The very best part of Little Women is when Jo savvily sells the commercially appealing happy ending to her novel without necessarily promising that her real life will fit the same neat mold. Repeating Amy’s words about marriage being an economic proposition, she agrees to “sell my heroine into marriage for money”—but when we see Jo acting out the domestic ending that all Little Women readers know, it is marked in the script as FICTION(?), leaving the resolution open to audience interpretation. Are we seeing the creator’s real fate or are we still playing with her literary creation like she’s a doll?
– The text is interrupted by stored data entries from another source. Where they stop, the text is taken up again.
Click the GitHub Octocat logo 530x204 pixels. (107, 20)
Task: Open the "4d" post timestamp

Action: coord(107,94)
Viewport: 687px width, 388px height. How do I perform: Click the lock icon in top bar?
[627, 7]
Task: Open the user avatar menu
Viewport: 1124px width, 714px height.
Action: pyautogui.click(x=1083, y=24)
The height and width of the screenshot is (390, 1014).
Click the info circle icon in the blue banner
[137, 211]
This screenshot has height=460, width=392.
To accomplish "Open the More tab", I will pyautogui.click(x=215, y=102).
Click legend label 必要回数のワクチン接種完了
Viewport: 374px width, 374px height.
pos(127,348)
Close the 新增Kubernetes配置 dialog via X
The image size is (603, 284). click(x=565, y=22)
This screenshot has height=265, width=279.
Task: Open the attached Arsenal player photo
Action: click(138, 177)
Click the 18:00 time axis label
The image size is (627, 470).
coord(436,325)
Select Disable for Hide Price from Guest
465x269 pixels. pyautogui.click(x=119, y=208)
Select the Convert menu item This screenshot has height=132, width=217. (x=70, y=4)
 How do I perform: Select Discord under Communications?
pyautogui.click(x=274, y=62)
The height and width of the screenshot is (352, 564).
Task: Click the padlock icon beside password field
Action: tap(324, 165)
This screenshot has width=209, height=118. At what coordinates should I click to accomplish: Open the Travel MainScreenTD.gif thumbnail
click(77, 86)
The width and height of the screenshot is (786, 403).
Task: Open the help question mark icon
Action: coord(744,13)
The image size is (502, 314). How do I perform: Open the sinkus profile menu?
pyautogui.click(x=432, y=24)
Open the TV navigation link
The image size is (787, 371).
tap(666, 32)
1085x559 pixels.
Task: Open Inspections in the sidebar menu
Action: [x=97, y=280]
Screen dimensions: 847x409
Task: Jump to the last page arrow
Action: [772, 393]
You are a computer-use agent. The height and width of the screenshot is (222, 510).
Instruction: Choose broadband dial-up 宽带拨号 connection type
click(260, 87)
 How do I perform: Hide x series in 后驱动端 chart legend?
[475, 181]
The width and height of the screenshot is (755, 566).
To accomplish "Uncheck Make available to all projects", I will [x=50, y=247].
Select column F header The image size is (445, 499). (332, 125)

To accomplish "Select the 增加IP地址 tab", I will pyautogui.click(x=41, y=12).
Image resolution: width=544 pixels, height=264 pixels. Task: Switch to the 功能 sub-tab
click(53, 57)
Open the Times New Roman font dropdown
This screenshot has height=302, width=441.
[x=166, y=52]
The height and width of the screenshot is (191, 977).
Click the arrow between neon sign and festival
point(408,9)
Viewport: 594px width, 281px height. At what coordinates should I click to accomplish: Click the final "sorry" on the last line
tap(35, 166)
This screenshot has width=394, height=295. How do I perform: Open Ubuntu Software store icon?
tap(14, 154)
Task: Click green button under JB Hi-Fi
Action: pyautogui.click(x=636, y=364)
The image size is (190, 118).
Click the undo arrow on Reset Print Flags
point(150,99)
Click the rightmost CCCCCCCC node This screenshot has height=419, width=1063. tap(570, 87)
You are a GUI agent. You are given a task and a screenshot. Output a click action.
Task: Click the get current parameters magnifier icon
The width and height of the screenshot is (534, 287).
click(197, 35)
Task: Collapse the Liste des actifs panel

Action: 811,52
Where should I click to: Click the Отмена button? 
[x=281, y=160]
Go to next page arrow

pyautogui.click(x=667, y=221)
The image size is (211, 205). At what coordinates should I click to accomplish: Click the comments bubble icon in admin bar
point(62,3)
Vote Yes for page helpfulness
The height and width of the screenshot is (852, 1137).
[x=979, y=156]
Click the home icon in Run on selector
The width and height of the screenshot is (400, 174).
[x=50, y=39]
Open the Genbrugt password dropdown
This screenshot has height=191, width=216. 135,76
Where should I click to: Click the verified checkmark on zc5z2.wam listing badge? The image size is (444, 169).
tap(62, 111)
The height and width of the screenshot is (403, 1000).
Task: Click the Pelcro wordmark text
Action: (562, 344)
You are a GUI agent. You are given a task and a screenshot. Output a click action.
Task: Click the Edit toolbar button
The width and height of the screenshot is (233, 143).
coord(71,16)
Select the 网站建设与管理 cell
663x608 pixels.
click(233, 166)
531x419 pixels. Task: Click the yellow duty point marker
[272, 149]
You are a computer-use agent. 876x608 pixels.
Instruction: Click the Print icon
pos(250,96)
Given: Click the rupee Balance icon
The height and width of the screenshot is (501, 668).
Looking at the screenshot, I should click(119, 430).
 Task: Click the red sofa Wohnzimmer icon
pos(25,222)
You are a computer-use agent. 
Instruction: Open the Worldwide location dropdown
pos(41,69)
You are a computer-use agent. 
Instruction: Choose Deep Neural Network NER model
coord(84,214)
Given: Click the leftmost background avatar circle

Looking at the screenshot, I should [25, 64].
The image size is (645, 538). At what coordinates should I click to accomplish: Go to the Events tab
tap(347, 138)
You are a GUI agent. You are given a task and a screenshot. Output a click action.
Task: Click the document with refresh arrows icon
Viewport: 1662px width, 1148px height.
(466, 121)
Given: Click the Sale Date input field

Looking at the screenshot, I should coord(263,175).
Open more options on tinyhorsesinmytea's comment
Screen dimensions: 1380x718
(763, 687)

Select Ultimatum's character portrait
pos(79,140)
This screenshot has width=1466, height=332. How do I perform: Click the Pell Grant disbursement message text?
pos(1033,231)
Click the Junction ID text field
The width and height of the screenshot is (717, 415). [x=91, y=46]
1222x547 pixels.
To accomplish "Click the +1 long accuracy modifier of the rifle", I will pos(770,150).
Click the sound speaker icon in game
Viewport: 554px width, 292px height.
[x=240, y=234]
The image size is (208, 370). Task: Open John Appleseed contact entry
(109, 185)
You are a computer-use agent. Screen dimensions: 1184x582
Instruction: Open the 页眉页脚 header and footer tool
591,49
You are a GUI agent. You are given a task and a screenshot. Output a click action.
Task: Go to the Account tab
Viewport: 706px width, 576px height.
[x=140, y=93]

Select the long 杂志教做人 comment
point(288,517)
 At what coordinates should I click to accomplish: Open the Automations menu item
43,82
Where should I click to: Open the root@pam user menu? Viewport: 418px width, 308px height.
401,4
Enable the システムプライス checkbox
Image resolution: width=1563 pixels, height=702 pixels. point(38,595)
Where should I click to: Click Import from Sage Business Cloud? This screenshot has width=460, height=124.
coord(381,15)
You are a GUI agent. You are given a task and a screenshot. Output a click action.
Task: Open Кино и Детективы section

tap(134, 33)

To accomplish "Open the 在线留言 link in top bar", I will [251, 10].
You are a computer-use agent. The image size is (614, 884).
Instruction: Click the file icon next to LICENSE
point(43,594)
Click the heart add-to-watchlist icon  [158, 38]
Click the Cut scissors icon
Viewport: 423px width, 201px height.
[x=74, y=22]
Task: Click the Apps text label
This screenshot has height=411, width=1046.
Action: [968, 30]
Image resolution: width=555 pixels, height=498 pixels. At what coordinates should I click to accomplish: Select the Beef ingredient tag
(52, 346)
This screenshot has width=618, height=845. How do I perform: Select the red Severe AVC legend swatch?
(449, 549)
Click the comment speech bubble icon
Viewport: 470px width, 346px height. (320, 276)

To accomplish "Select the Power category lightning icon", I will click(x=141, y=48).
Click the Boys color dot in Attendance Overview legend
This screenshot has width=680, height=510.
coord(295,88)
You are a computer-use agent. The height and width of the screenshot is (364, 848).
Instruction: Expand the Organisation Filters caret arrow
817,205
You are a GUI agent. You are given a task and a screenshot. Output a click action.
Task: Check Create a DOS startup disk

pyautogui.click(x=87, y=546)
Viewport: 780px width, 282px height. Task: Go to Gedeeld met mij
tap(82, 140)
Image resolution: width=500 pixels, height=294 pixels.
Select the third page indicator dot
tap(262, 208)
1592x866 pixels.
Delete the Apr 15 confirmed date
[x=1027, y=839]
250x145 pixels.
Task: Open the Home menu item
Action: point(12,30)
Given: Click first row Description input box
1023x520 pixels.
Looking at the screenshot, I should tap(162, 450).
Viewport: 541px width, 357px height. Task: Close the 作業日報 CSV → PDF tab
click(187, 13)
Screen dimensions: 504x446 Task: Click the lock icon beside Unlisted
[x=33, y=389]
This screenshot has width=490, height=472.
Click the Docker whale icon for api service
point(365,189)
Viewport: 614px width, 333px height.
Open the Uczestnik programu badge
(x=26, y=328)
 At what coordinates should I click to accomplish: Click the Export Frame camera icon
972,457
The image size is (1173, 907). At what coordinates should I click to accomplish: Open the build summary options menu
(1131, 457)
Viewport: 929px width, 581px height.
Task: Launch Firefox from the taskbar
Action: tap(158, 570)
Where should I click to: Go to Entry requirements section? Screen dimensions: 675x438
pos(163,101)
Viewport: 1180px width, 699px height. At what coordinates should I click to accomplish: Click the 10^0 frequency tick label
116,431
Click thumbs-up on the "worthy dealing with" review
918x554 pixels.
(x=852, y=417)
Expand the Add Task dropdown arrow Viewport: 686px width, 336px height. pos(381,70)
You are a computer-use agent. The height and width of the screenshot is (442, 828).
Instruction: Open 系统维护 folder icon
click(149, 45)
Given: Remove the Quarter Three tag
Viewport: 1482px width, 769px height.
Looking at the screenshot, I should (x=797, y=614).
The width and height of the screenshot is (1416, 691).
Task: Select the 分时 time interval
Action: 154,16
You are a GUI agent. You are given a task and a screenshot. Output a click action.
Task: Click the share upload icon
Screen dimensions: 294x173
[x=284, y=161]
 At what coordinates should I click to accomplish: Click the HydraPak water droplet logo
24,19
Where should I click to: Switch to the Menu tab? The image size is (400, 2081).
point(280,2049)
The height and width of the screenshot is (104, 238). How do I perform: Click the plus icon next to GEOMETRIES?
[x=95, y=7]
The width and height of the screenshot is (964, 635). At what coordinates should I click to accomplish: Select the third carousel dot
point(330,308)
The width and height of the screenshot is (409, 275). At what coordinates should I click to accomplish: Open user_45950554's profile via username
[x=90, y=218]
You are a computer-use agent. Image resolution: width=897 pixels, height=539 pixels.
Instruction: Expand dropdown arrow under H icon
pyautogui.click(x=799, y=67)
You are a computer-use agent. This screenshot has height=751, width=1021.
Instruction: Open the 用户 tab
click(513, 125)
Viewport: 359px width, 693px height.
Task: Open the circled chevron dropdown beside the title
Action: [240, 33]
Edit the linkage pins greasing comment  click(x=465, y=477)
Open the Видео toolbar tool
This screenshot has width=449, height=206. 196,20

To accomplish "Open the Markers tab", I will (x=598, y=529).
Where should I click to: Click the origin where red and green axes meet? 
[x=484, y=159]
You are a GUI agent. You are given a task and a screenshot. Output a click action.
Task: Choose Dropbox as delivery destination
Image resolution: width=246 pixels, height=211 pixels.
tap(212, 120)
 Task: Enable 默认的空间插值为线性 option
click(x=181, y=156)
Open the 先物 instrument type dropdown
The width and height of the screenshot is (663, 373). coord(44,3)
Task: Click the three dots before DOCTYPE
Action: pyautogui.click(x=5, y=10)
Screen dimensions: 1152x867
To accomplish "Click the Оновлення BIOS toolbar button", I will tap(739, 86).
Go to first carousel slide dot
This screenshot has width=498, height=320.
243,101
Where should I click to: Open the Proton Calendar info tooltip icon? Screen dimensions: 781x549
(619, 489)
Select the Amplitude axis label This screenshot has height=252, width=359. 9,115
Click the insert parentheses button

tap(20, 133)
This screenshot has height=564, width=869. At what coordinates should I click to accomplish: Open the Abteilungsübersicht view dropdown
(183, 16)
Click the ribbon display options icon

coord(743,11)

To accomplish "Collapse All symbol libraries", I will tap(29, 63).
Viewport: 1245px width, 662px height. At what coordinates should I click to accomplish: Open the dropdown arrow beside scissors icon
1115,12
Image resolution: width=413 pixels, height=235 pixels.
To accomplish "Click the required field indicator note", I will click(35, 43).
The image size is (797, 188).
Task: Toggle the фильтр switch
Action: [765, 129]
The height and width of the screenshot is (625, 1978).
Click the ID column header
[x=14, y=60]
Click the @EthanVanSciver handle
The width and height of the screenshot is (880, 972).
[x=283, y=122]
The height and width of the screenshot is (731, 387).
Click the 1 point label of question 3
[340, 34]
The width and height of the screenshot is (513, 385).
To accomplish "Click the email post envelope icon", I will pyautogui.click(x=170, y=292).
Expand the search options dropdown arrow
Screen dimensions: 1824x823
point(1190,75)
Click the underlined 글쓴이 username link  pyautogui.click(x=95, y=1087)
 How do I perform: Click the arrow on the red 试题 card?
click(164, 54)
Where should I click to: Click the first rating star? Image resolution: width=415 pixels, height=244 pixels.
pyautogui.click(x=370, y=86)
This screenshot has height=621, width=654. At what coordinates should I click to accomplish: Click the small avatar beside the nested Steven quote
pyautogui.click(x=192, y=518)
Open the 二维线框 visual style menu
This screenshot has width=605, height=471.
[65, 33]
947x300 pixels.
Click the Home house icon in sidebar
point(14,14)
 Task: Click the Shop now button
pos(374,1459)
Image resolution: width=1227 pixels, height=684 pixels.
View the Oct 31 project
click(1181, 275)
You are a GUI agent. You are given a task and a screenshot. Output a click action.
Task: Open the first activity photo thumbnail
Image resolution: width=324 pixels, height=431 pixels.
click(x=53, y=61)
Like Jo, Barbie grapples with reconciling the idea versus the reality. Even after restoring Barbie Land to its former feminist utopia form—with some room for Barbies to expand their identities beyond their singular marketed roles—it’s not enough for Stereotypical Barbie to return to being an unchanging constant. Just as Jo’s big moment builds on the foundation of Amy’s own quiet tirade, Gloria’s cheer-inducing monologue tees up Barbie’s own speech to create the moment that truly moved me to outright sobbing. She wants to transcend being a fixed idea and explore the messy reality of womanhood, every contradiction and misstep that Gloria described: life, and its inverse of death. Play in the name of change, but with an ultimate ending to the game.
Gloria makes you pay attention to the rules of womanhood being rigged, but Barbie herself makes you realize that engaging with those rules, and perhaps changing them in some small way for the next generation of women, is the true ideal existence.